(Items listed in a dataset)
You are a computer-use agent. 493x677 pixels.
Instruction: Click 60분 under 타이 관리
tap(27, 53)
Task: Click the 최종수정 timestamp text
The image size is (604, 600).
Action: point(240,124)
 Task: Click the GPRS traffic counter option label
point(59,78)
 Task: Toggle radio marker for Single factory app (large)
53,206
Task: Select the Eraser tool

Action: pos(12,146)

§ Task directions
In this exercise, reproduce each line above exactly.

§ Solution to this task
You are a computer-use agent. 493x677 pixels.
Instruction: Click 60분 under 타이 관리
tap(27, 53)
Task: Click the 최종수정 timestamp text
The image size is (604, 600).
Action: point(240,124)
 Task: Click the GPRS traffic counter option label
point(59,78)
 Task: Toggle radio marker for Single factory app (large)
53,206
Task: Select the Eraser tool

Action: pos(12,146)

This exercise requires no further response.